InfoWorld: Looking at all the pieces, you have tools on the back-end server-side as well as the front-end Web designer space. What part of the market are you targeting?

Lynch: Well, we have been and we're still targeting the Web professional audience, the people who are developing these things for most of their time. So, Dreamweaver is the professional product for developing Web sites. ColdFusion also is aimed at that professional kind of audience, but it is aimed at people who are both kind of designer and developer tendency, where they're interested not only in the logic of the applications, but also the user's experience with that application.

InfoWorld: What are the implications to blending the designer and developer roles?

Lynch: We think this really has the potential to transform how people are interacting with Web applications today, as well as reducing how much they are spending on them today. People have wasted a ton of money on Web applications over the past few years. I think Gartner estimated people have spent a billion dollars in the past few years on Web applications.

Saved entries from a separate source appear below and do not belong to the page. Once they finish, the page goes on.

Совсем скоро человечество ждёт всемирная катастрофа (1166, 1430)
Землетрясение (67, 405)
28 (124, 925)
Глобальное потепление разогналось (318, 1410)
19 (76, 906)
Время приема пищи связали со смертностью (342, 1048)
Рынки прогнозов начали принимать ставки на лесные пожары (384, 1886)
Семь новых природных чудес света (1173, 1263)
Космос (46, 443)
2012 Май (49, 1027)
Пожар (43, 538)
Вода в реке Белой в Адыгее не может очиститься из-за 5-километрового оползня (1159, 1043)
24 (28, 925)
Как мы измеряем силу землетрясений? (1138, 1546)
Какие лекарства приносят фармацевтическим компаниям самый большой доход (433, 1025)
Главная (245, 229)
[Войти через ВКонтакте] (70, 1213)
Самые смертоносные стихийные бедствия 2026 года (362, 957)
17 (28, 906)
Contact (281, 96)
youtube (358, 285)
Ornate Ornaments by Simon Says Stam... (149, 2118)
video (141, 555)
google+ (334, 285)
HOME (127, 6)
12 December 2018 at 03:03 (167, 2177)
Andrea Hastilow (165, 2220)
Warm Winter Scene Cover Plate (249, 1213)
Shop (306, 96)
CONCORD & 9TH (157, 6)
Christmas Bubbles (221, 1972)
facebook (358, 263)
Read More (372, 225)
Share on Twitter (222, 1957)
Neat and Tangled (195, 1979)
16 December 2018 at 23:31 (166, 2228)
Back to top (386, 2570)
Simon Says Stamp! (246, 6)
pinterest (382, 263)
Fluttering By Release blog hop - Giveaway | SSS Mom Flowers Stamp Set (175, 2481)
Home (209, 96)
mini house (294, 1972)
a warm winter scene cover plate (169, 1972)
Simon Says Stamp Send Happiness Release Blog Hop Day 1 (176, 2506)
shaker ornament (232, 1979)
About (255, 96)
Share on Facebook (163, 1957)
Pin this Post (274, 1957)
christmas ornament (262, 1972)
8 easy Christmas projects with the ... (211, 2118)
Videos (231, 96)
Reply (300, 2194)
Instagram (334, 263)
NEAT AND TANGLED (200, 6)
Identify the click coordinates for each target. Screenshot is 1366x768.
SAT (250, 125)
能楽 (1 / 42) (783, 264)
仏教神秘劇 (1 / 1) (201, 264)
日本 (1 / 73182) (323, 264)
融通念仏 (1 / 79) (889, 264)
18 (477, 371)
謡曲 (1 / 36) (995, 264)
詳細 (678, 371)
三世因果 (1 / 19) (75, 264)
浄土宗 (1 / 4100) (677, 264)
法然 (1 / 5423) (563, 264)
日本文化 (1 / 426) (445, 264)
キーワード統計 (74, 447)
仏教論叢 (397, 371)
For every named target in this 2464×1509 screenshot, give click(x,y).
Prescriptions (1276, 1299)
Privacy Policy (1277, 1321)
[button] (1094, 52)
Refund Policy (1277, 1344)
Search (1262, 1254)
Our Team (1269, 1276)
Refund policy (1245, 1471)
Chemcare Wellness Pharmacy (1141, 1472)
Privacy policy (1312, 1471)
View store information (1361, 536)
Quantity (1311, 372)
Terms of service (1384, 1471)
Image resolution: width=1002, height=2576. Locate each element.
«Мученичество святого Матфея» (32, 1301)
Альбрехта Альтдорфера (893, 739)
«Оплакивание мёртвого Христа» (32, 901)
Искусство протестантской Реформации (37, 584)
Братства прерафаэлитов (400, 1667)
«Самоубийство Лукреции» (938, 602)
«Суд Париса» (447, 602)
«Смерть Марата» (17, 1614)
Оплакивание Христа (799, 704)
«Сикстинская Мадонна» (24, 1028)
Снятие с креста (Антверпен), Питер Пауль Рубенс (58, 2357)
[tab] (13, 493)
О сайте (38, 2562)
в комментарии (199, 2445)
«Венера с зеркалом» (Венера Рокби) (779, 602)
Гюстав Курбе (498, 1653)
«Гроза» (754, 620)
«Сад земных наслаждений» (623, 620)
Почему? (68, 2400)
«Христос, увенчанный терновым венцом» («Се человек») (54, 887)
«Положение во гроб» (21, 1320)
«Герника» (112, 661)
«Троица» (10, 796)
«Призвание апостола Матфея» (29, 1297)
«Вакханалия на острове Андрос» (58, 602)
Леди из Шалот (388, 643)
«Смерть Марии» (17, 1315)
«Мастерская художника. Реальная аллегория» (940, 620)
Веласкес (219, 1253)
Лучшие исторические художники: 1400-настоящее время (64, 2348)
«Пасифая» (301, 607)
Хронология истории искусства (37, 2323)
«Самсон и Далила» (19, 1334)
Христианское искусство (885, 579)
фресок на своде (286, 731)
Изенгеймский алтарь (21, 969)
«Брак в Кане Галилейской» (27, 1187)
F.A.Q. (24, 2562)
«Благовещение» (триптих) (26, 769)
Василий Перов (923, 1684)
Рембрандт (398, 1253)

The intersection of designer and developer is coming from both sides of design and development. From the designer, what we're seeing is that over the past few years, designers have started to add more logic to those designs because the Web is by nature interactive, and so they've started to write Java Script and started to write Action Script. Adding this logic to this design has started to expand their ability in terms of writing code base. That has basically transformed them into developers. So now they are designer-developers. We're now seeing them reach not only from the client but also now wanting to build things that touch into the server. That transition has been happening over the past few years.

From the developer perspective, there has been a lot of focus on the infrastructure of building applications over the past few years. Now we're seeing a real emphasis on usability of these applications, not just the infrastructure plumbing that constructs it, but how effective the apps are for the end-user. Developers are now starting to concern themselves with that issue, and taking a more user-centered approach to designing the applications that they are building. There is more interest now from the developer community in building a usable application. That involves design; you have to think about the design of your app, and the user experience. So there is a growth of both sides, where they are really coming together here. There is a lot of discussion, a lot of energy and an awareness that we see in the Internet community and the Web community about usable design now. We think that really is the intersection of the design and development. You really need to have great design and great development to produce a really usable experience. There are lots of folks like [Web page usability and design guru] Jakob Nielsen and others who are raising the visibility of this discussion. This is where the Internet really needs to brake though the usability barrier to continue its growth and to continue the adoption it has seen because for content across the course of the past five years or so.

InfoWorld: What is coming down the pike beyond these products?

Lynch: The last year-and-a-half or two years have been pretty rough. The economy has been down and a lot of the dotcom companies hit a lull or fell apart. And people are wondering whether the Internet even really matters. I think that there is far more growth ahead of us that we have already seen. I think people are actually looking to get a bit more excited again. It's time to have another breakthrough here. When things got kind of rough, we said 'ok, well people won't be buying much software for a while.' So we took more time to work on these applications than we usually do. We were on a pretty fast pace before, Dreamweaver was coming out every December. Sometimes we released products in less than year. This time, we took about a year and a half on these releases.